If it's used at all, autolevels should be used with some caution. Compare the preview with the original (as best you can, given the original is being scanned), and check that the results make sense. If you have any experience with image editing, or think someone interested in image editing might help you later, then turn autolevels off.

If you have a large work that will not fit on a scanner in one piece, don't worry: Graphics labs, such as en:WP:GL/IMPROVE, Commons:Graphics village pump and Commons:Graphic Lab are available, and the people there are usually quite happy to stitch together an image from multiple scans. Tip: It makes things much more easy for them if you use the edge of your scanner's glass to straighten whatever you're scanning against, so that all scans that go into the image are at the same angle. However, if you can't do this, they can usually cope. Also, scan the parts at a fairly large resolution (600–800 dpi is often good): it'll make it easier for the joins between the images to be concealed if it can be scaled down a bit afterwards. Be sure to turn off “autolevels” on your scanner, no matter how good the results of autolevels are normally: two scans done one after another with autolevels off will be a good match in paper tone and colours, and thus much easier to "stitch" together. With it on, you can end up with subtle or even major differences in tone that make the stitching together look a lot worse.

Commons files must be under 100 MB in size. This is almost always ample for both PNGs and JPEGs of up to about 800 dpi resolution at any size that will fit on even the largest scanner. TIFFs can be much larger, but, as explained below, you shouldn't be uploading things in TIFF form anyway.

Reducing bleedthrough[edit]

printing from the backside visible through the paper
bleedthrough is reduced by scanning with a black paper behind the scanned page

Already with standard paper thickness, but especially with thinner paper, you can often see the printing from the backside or the next page through the paper. This can be greatly reduced when scanning with a blank paper (or two, if necessary) behind the scanned page. If you have the printing from the backside showing through then you should use black paper for this, if it is only the next page then white is preferable.

You may later want to compensate for the slightly darker white point resulting from black paper behind the page.

If a scan does show shining-through text and you can't rescan as described above, it can sometimes be corrected using image manipulation software.
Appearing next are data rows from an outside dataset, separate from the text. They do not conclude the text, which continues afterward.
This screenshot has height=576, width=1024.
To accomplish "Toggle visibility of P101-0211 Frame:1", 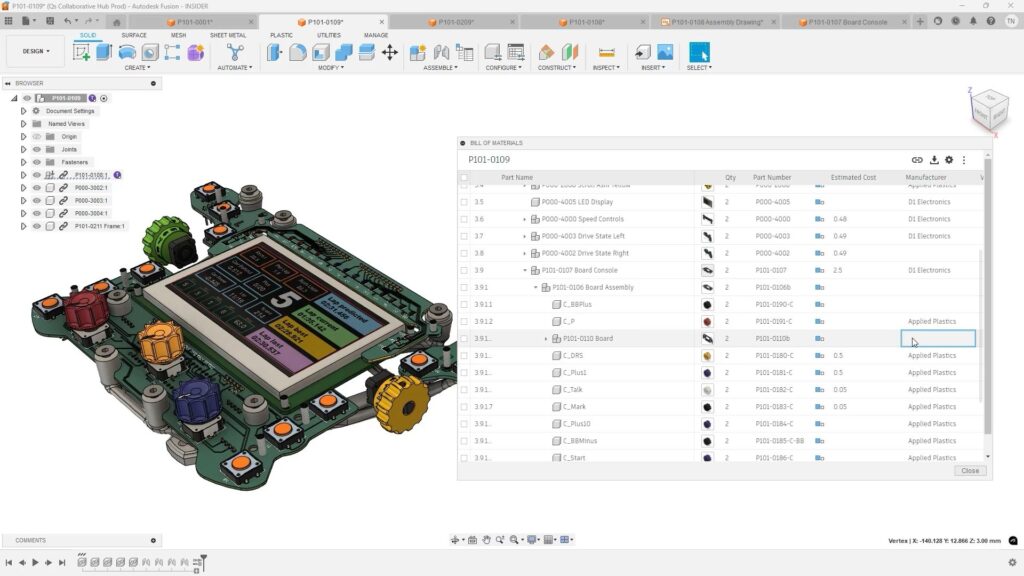I will [36, 226].
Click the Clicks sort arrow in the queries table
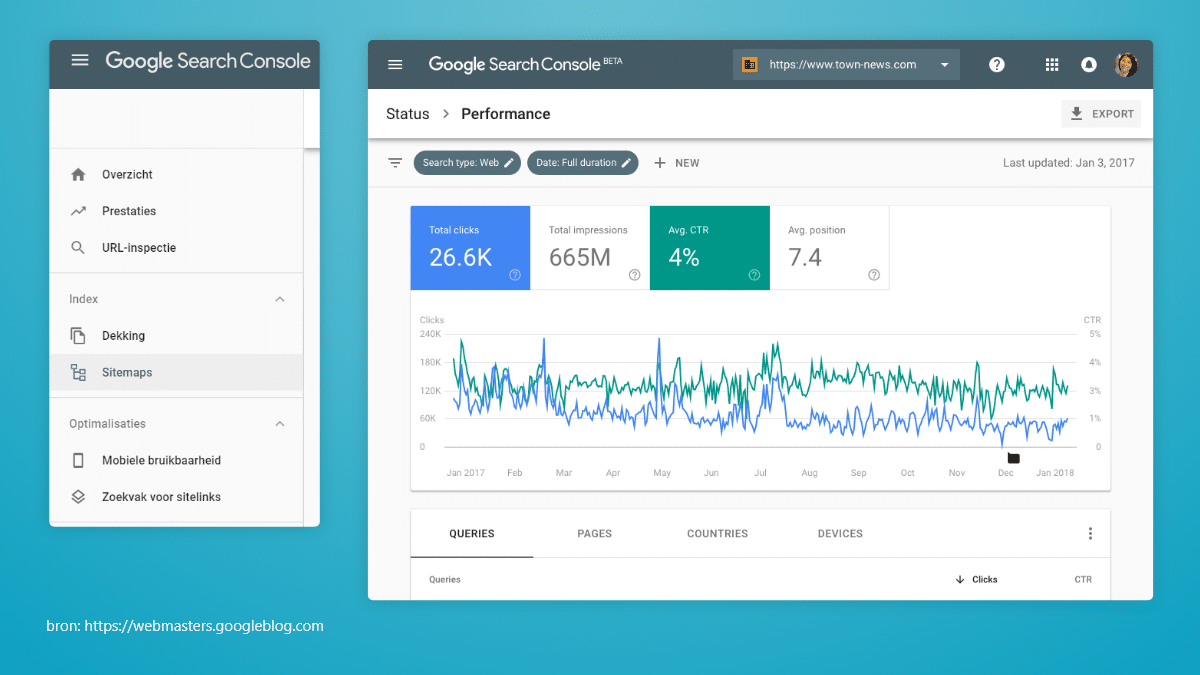The width and height of the screenshot is (1200, 675). coord(962,579)
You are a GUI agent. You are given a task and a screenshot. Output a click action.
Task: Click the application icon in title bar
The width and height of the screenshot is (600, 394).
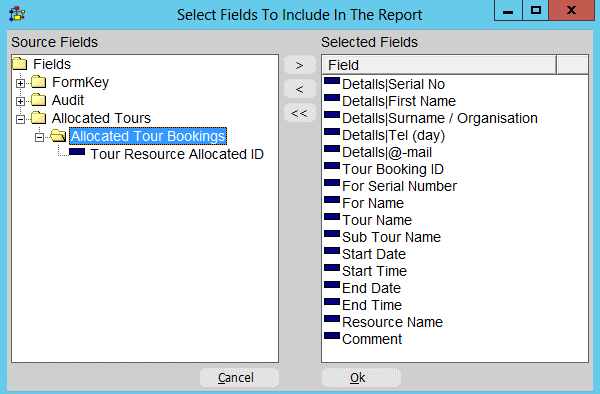17,14

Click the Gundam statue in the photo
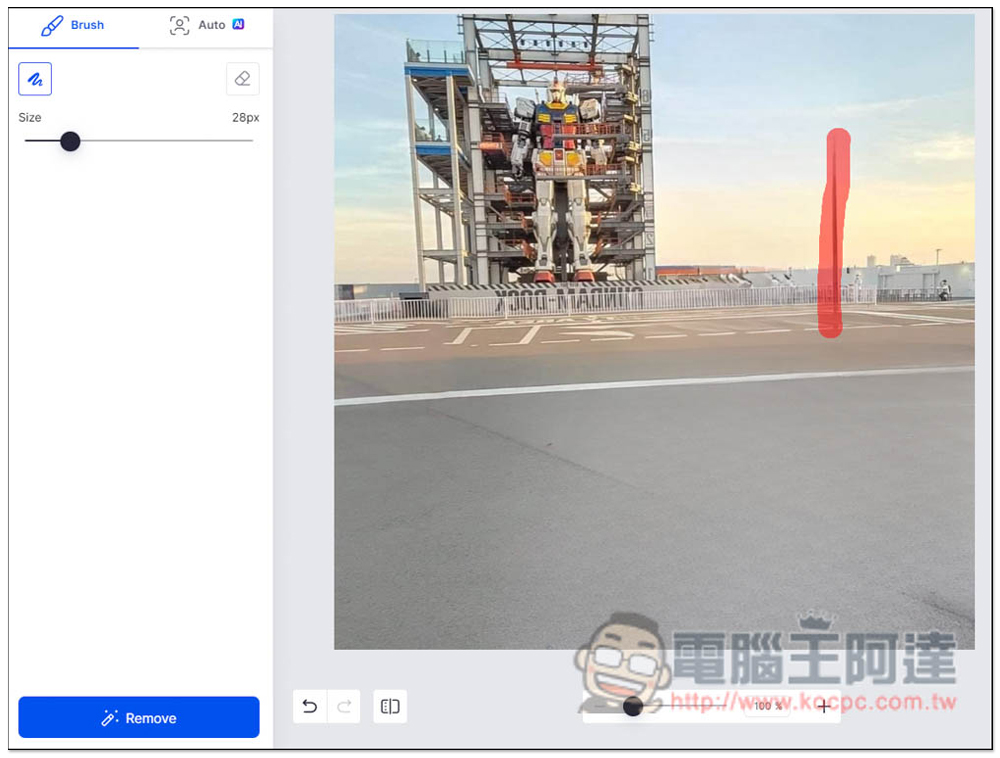(x=558, y=180)
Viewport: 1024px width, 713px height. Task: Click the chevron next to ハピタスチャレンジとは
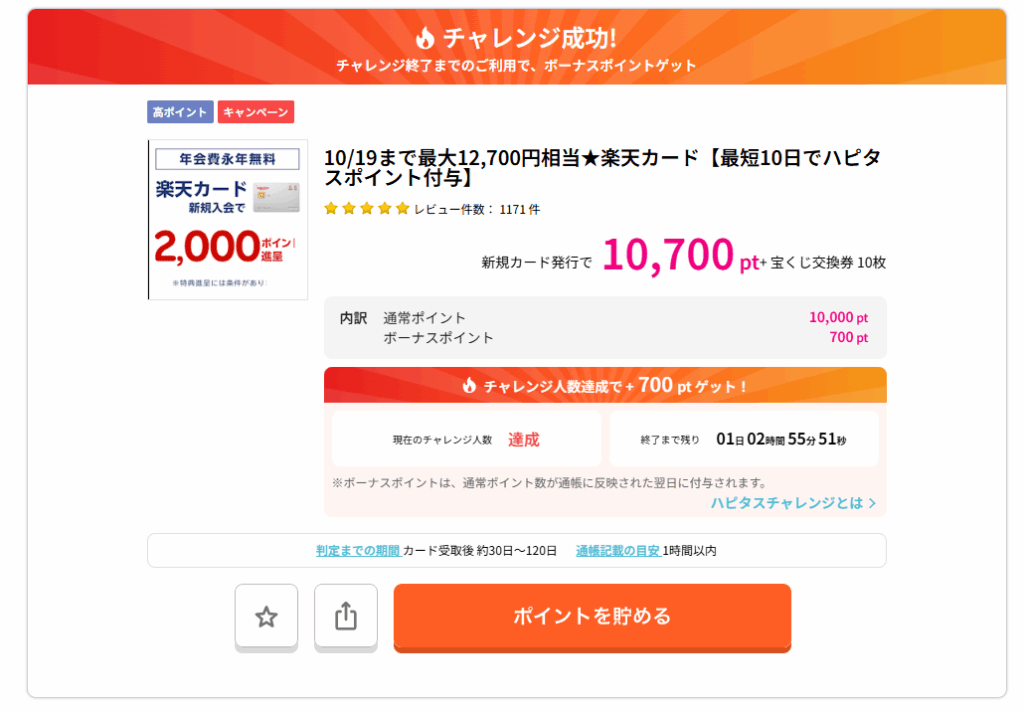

A technique that works quite well for grayscale images is explained at Commons:Pearson Scott Foresman.

Color calibration[edit]

IT8 target

If you want to improve the color accuracy of your scans, manually changing the scan settings can help. For better results, you can buy an IT8 target, which is a sheet of colors that is scanned and then analyzed by software (such as the free LPROF) to create a custom color profile for your scanner.

PNG vs. JPEG[edit]

Please note. The advice below refers to scanned images. If an image has originated from a digital camera, it will usually be in JPEG format. There is no point in changing an image which is already a JPEG to PNG unless you intend to do extensive edits to the image, and want to be able to save your work as you go along (Saving as JPEG repeatedly can greatly increase the amount of JPEG artefacts.) However, such extensive manipulation of digital camera images is only rarely appropriate.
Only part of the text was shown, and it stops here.